→ Your instructions
Among the records below, find the lines that hold the word "section" and report how many there are, with no other words.

→ Information shown
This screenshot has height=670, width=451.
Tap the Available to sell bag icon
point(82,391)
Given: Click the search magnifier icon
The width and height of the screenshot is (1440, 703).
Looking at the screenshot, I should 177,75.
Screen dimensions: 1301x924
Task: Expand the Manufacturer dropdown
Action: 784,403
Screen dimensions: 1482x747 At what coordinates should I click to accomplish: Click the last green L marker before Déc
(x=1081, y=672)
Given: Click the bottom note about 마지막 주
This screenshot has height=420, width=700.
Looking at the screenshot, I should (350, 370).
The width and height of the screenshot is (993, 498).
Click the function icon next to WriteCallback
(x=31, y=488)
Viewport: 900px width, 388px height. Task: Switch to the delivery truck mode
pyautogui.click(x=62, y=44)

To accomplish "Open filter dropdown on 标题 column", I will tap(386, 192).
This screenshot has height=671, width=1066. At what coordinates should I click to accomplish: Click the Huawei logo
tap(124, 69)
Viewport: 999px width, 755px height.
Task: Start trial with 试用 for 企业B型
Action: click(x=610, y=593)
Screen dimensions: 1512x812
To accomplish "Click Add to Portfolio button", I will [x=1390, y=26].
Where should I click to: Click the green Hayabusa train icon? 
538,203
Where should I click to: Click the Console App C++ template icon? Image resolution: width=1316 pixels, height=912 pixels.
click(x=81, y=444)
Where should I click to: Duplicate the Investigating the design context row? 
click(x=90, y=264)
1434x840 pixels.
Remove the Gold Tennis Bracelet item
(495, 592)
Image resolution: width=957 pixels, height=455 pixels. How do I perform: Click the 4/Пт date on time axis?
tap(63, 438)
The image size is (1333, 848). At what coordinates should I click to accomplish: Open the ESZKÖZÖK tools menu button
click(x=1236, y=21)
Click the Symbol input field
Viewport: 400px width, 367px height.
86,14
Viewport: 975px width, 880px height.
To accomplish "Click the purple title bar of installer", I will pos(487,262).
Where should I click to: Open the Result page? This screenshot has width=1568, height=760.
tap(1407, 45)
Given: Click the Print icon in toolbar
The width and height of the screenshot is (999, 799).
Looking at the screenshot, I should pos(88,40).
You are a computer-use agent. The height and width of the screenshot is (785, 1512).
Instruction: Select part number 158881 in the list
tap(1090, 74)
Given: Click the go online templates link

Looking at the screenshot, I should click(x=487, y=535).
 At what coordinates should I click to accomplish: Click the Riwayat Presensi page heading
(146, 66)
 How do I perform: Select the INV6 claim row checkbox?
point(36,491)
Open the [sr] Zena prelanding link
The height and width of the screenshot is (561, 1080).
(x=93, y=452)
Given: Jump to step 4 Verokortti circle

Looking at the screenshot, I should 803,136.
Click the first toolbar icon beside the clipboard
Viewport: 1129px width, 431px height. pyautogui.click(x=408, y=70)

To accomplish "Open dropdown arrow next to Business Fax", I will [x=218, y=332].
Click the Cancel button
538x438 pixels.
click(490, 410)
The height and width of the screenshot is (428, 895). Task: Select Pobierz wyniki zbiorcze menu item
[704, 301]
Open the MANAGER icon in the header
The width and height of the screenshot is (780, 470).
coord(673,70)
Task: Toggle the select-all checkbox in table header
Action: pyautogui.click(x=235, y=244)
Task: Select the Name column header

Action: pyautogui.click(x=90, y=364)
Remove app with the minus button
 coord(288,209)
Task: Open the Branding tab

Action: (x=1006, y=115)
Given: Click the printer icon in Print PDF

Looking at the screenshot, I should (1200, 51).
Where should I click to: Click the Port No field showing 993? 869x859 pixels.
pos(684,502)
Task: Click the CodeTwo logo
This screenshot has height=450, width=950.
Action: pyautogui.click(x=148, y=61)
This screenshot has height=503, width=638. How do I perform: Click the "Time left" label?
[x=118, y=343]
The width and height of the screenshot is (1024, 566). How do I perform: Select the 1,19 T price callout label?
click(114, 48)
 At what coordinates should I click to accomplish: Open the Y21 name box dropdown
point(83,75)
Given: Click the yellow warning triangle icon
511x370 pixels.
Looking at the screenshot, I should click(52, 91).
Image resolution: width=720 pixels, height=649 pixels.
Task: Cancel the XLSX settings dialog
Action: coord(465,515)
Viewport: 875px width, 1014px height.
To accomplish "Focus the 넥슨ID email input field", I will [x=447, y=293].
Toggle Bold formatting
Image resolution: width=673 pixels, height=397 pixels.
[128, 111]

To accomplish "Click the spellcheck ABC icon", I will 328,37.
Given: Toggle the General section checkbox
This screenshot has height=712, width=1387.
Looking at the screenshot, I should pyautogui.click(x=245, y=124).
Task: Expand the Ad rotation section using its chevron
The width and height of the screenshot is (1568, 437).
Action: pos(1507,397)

→ Problem solution
2